Art. 6 Abs. 1 lit. a DSGVO regelt, dass eine Verarbeitung von Daten nur rechtmäßig ist, wenn die betroffene Person ihre Einwilligung zu der Verarbeitung der sie betreffenden personenbezogenen Daten „für einen oder mehrere bestimmte Zwecke gegeben“ hat.

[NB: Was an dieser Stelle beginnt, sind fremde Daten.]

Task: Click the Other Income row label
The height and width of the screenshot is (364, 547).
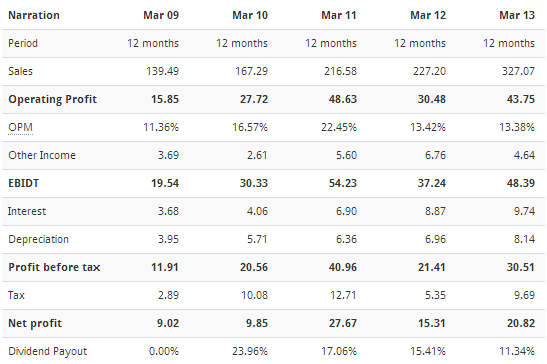Action: (x=42, y=155)
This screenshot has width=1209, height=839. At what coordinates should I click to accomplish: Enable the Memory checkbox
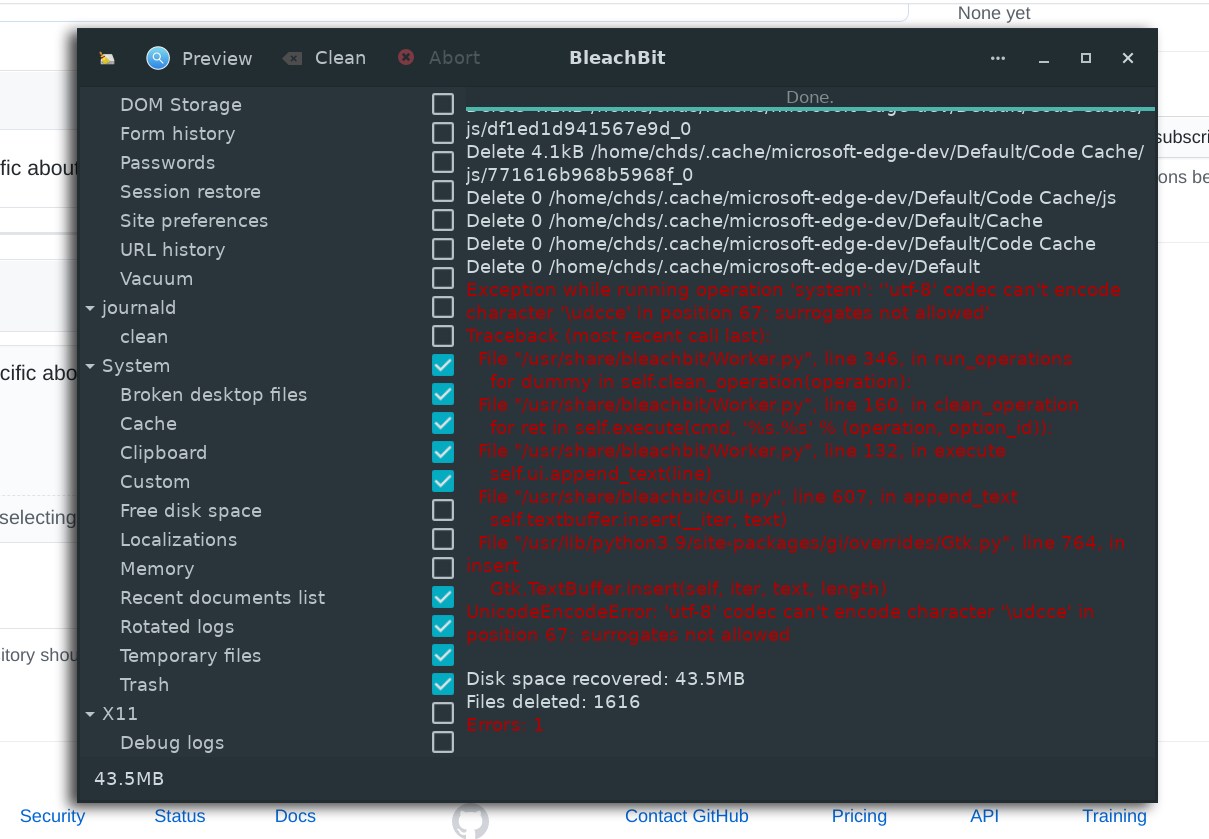[442, 568]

Fotoverwendung ohne Einwilligung nicht datenschutzkonform

Das Datingportal hatte in einer Ziffer seiner Datenschutzerklärung, die per Mausklick anzunehmen war, auf die Möglichkeit der Aufforderung zur Bereitstellung persönlicher Daten, unter anderem eines User-Fotos, hingewiesen. Eine andere Ziffer der Datenschutzerklärung sprach von einer Verwendung personenbezogener Daten, „um sämtliche Zahlungen zu verarbeiten“, die User „im Austausch für einen Zugriff auf die Dienstleistung zu entrichten haben“. Das LG Leipzig hält die Klausel für nicht datenschutzkonform. Durch den Opt-In sei keine wirksame Einwilligung des Betroffenen in die Verwendung des Nutzerfotos für ein Mahnschreiben zustande gekommen.

In der Einwilligung müssten ein oder mehrere Zwecke der Verarbeitung festgelegt werden, auf die sich die Verarbeitung beziehe. Informationen, mit denen den Kunden der Umfang der Einwilligung vor Augen geführt würde, habe das Datingportal nicht erteilt.

Für Vertragserfüllung nicht erforderlich

Die Verwendung des Fotos auf Forderungsschreiben sei weder für die Erfüllung des Vertrags notwendig noch liege ein überwiegendes berechtigtes Interesse des Datingportals an solchen Verwendung vor. Als personenbezogene Daten, die für das Abonnement der Mitgliedschaft erforderlich sind, seien in der Datenschutzerklärung nur Name, Passwort, Zahlungsmethode, Telefonnummer und Rechnungsadresse genannt.

Datenschutzerklärung nicht datenschutzkonform

Das Datingportal habe auch den Namen der verantwortlichen Person in der Datenschutzerklärung falsch wiedergegeben und damit den eigentlichen Namen des Datenschutzverantwortlichen nicht benannt. Darüber hinaus fehle eine zustellfähige Anschrift, eine E-Mail-Adresse oder ein zur Verfügung gestelltes Kontaktformular. Der Hauptsitz sei falsch angegeben gewesen. Das LG Leipzig bemängelte außerdem, dass es in der Datenschutzerklärung an einem Verweis auf die Angaben zur verantwortlichen Person im Impressum und in den Allgemeinen Geschäftsbedingungen fehle. Die Angabe des Datingportals sei unzutreffend und intransparent i.S.d. § 307 Abs. 1, 2 Nr. 1 Bürgerliches Gesetzbuch (‚Inhaltskontrolle‘) gewesen.

Auch eine weitere Klausel sah das LG Leipzig als nicht datenschutzkonform an. Die Klausel ermächtigte das Datingportal, personenbezogene Daten zu Vermarktungszwecken an Dritte weiterzugeben, wenn der Nutzer über eine bestimmte Webseite zu dem Datingportal weitergeleitet worden war.

Der Fall zeigt: Es kann Sinn machen, im Sinne von Datensparsamkeit als Kunde möglichst wenig Daten anzugeben. Das Datingportal verwendete zwar die User-Fotos, stellte es Nutzern aber frei, ob sie überhaupt ein Foto hochladen.